No matter how tall we stand, we cannot give God all the praise he deserves. We will forever be, at best, but one voice offering praise.

Saturday, November 25, 2006

Grammar Rock

Who said English grammar couldn't be fun? If you've ever listened to Schoolhouse Rock, you know just how fun pronouns can be.

Pronouns can also have huge societal consequences. The Beatles proved it with their song, "I, Me, Mine," a George Harrison tune that lamented the ease with which people live for only themselves.

Centuries earlier, the Hebrew songwriters also knew the importance of pronouns. Although we don't have the original tune, we do have the words to this temple favorite:

Know that the LORD is God.
It is he who made us, and we are his;
we are his people, the sheep of his pasture. (Psalm 100:3)

Look at those pronouns go! To take just one example, look at how important that third person male pronoun is, especially in its possessive form. "It is he who made us, and we are his; we are his people, the sheep of his pasture..."

Not only is this a lightning rod in the gender wars, it should engender in us a reverence for the God who owns us. We are not our own... We should therefore not live for ourselves, but for Him.

Take a moment this weekend and think about which pronouns most profoundly control your daily life.

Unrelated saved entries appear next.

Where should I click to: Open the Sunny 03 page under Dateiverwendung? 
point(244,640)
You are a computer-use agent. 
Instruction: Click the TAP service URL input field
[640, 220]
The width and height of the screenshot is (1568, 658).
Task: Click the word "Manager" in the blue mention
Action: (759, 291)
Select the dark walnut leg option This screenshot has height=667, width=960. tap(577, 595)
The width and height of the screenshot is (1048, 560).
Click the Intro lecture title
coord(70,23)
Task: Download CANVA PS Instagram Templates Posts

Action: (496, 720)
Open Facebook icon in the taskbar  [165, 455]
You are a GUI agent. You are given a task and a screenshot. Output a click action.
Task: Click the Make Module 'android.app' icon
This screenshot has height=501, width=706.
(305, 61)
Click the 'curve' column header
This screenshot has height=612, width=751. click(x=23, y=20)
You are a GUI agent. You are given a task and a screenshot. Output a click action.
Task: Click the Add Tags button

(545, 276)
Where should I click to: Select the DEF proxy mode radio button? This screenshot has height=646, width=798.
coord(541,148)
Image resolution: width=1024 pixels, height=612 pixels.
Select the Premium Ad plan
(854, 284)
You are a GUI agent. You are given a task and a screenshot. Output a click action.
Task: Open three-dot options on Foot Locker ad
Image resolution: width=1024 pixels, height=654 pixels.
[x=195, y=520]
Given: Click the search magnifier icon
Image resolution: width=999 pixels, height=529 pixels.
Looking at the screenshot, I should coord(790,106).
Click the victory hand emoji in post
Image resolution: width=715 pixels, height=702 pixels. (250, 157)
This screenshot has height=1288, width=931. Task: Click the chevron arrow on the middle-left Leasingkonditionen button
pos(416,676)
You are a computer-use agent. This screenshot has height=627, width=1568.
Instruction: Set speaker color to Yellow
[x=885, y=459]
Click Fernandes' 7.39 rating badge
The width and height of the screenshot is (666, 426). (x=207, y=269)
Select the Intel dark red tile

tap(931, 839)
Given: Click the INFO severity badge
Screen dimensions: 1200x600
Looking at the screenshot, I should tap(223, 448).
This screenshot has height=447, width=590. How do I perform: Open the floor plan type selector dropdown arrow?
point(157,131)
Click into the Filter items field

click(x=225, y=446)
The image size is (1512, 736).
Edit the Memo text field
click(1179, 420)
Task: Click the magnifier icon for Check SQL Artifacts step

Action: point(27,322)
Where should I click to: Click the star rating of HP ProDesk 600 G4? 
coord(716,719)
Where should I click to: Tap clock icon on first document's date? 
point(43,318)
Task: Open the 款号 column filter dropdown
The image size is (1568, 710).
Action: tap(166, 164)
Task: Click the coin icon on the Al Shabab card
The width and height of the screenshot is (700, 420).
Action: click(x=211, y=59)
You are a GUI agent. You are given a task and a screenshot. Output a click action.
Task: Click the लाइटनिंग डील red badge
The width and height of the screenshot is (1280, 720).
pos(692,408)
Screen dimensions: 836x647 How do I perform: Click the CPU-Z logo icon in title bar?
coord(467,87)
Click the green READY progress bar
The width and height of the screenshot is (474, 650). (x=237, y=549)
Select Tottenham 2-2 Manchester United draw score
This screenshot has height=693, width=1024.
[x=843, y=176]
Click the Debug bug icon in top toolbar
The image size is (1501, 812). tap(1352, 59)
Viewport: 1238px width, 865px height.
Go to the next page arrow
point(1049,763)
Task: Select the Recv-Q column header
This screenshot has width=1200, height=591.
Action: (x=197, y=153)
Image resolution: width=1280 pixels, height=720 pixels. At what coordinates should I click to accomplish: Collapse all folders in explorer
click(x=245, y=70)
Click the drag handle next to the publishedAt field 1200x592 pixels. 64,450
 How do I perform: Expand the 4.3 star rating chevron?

Thursday, November 23, 2006

Checked and Balanced?

What a great idea the American form of government was. Knowing that we all share a human nature prone to greed, selfishness, and corruption, a system of checks and balances was put in place. No one person would hold all the power, and those who held a portion of power would be held accountable through a system of checks and balances. Thus, in the system we enjoy, the Administrative, Judicial, and Legislative branches of government serve as one another’s watchdogs. Hopefully.

In Don’t Know Much About History, Ken Davis states that this system of checks and balances was put into place “whether out of wisdom or fear,” and “the fear was obvious: no one wanted anyone else to become too powerful.”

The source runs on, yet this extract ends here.